For the next year, John and his colleagues worked hard to ramp up Byliner’s output and make sure their books were available through the major ebook retailers, especially Amazon, Apple, Barnes & Noble and Kobo, all of whom opened special sections of their bookstores dedicated to short ebooks that could be read in a single sitting. Byliner pioneered the space of what John preferred to call ‘e-singles’ – short books, between 5,000 and 30,000 words, that could be written quickly and read quickly, published as ebooks only. That was the original concept of the e-single, as John explained: ‘We wanted to allow authors to publish a book that could be on and off their desks as writers in a month or two rather than a year or two, and as a reader, it could be on and off my nightstand in an evening or an afternoon.’ John used the VC funds to take on staff – three people to begin with, two in editorial and operations and one in technology, and then, as they published more books, built out the platform and began to do marketing and other things, the team grew to around twenty people in total. They aimed to publish one book a week, though that proved to be a little too ambitious and they eventually settled into a pattern of one book every ten days to two weeks. Authors were given a straight 50:50 split on net receipts – that is, after 30 per cent of the sale price had been taken by the vendor. They also paid authors an ‘assignment fee’ (a term they preferred to ‘advance’ – ‘we tried not to use traditional publishing nomenclature’) that ranged from 0 to $3–5,000; the highest they ever paid was $20,000, though that was exceptional. ‘We did an extraordinarily good job of acquiring the very best authors and of publishing great books’, said John; ‘I think we had 32 bestsellers in our first year.’ Their authors included many established writers, such as Margaret Atwood, Nick Hornby, Ann Patchett, Jodi Picoult, Chuck Palahniuk, Richard Russo and Amy Tan. They eventually shifted 160,000 copies of Three Cups of Deceit , and they had several titles that outsold this.
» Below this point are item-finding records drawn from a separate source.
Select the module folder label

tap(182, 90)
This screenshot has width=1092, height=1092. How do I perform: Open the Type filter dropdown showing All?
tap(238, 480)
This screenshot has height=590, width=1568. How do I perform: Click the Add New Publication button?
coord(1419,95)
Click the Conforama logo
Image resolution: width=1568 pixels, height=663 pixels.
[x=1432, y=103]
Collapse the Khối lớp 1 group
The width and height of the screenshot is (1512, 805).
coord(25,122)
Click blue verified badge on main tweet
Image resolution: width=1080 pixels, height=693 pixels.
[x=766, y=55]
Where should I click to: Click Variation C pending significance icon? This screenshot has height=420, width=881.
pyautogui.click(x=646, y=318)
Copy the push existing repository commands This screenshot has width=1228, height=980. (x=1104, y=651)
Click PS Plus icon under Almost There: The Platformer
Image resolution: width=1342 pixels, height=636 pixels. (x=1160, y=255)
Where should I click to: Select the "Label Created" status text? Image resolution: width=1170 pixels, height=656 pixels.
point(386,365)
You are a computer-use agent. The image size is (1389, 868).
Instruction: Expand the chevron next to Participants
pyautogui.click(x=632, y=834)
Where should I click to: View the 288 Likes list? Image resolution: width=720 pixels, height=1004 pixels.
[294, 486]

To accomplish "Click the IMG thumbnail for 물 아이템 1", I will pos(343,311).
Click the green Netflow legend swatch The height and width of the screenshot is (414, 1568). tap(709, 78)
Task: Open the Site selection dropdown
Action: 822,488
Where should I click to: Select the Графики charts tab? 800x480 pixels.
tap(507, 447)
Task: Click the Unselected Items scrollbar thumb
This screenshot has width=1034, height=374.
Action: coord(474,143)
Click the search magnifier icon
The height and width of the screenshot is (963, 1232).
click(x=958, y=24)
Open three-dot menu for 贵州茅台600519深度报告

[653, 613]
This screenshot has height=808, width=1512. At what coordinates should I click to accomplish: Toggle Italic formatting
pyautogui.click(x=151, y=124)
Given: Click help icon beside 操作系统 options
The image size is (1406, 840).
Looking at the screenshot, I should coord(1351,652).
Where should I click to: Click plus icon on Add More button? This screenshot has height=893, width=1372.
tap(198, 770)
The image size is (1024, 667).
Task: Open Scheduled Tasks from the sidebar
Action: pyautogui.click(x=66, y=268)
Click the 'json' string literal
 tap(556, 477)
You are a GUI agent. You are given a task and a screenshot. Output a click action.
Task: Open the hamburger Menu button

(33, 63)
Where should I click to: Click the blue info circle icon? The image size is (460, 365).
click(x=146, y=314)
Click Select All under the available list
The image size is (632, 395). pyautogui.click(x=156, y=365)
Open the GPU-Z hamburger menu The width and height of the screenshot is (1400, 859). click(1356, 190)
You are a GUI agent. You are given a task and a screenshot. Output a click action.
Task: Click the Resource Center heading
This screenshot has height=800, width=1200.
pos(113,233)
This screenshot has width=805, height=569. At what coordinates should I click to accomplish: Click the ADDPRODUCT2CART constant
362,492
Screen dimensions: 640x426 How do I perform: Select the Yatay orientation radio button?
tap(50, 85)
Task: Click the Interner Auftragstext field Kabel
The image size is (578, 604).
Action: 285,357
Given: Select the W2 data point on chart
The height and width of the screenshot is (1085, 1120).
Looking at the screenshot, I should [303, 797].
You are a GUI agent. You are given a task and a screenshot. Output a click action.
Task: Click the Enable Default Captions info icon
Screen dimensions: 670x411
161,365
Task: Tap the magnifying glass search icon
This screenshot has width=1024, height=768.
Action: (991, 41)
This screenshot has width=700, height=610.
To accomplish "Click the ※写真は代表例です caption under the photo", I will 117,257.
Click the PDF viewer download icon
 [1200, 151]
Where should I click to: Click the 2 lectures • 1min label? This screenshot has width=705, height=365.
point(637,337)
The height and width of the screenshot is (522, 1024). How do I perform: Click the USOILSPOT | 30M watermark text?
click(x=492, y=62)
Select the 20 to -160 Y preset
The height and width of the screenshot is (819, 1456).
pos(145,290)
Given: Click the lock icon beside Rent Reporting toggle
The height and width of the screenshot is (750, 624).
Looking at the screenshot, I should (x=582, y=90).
In 2011, this innovative new venture in digital publishing seemed to have a bright future with everything going for it. E-singles ‘are the format of our time’, purred technology reporter Laura Owen; they ‘fit perfectly with the curl-up-with-your-iPad phenomenon. They’re long enough that you don’t blow through them in ten minutes, but most can be read in under an hour.’ 3But three years after it launched with its stunning debut success, Byliner was in trouble. Sales were static, margins were being squeezed and managers were looking for ways to cut costs. The dream was over. What went wrong?

There were two main factors, in John’s view, that undermined Byliner. On the one hand, the marketplace became flooded with e-singles. A form that Byliner had pioneered was quickly taken up by others and the quantity of e-singles increased exponentially, but much of this escalating output was of rather uneven quality. ‘The signal-to-noise ratio moved in the wrong direction’, and consumers stopped going to those sections of the ebook retailers that were dedicated to e-singles. On the other hand, prices plummeted. Byliner had been pricing their ebooks between $2.99 and $4.99, but there was tremendous pressure in the marketplace, and especially from Amazon, to drive the price of e-singles down to 99¢. ‘When Amazon came out they set hard limits on what you could price at’, explained John. ‘It had to fall between 99¢ and $4.99. We always wanted to price towards the higher end, in part to signal quality and also because we thought our authors didn’t want their work associated with 99¢. We were in continual fights with Amazon about that.’ But it was difficult to resist the downward pressure on prices when so much of what was being published in the e-singles category was priced at 99¢. With the flooding of the market, the decline of consumer activity in the e-singles stores and the intense downward pressure on prices, the numbers just stopped working: ‘You had to move so many units at 99¢ and then, once you’d carved out 30 per cent for the vendors, it just didn’t work.’